Officials in the KwaZulu-Natal department of arts, culture and tourism have accused MEC Weziwe Thusi of attempting to sweep alleged corruption involving her husband, Nhlanhla, under the carpet.
They allege that while five senior officials, including Thusi's husband, were fingered in a R500000 scam, only one person was brought to a disciplinary hearing.
Thusi was appointed as MEC in 2006.
The incident affecting her husband dates back to 2004. It's alleged that after Thusi's appointment, senior managers left the department - all under a cloud.
The alleged exodus happened at the time when department head, Stella Khumalo, and the provincial treasury were investigating allegations of corruption and malpractices.
Nhlanhla, a former assistant director Bonga Ntanzi, a former head of department, former officials Hamilton Ntshangase, Zakhe Ndimande and Mandlendoda Mhlongo had all been fingered in the alleged corruption.
It's alleged that the men colluded with music company Maltre Productions to obtain a R500000 tender to record 10 musical groups in 2005.
The forensic investigation report reveals that the payment was unauthorised.
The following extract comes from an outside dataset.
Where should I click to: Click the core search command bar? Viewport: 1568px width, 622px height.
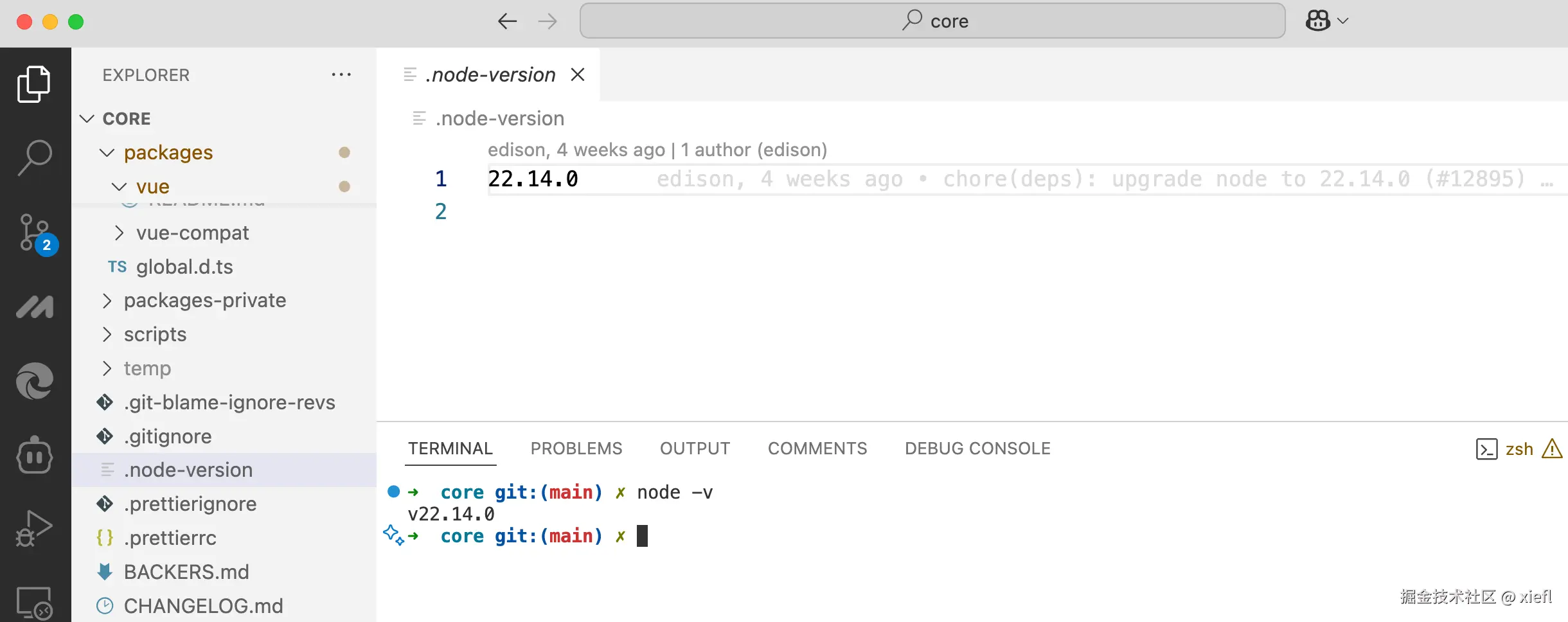(932, 21)
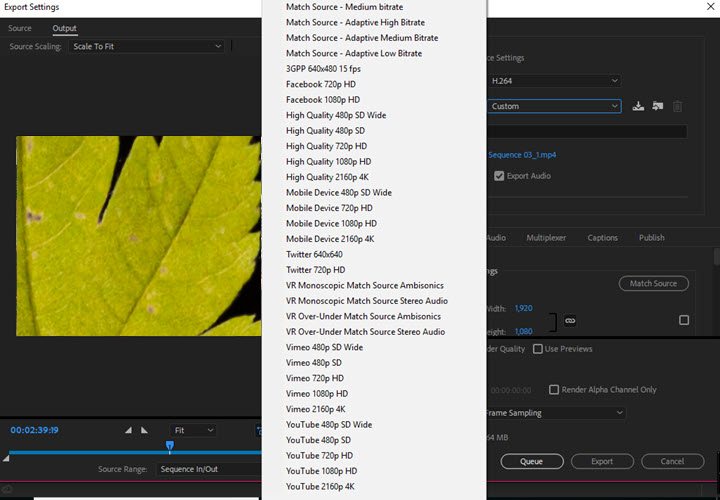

The MEC's husband allegedly played a big role in helping Maltre Productions obtain the tender without it being advertised. The owner of the company is Malcolm Nhleko, who is known to be Nhlanhla's friend.
Nhleko works in premier S'bu Ndebele's office as director of heritage.
Ntanzi now works for the Newcastle municipality while Ntshangase is the municipal manager of uMvoti.
An official in the department told Sowetan that Ndimande was the only one who was hauled before a disciplinary hearing.
"Ndimande was charged with misconduct for failing to follow policies and procedures," said the source.
Last Friday Ndimande received a letter informing him that he had been found guilty.
The forensic report recommended that Nhlanhla, Ntanzi, Ntshangase, Ndimande, and Mhlongo be charged with embezzling taxpayers.
Vukani Mbhele, the spokesperson for the department, denied that the MEC was protecting her husband.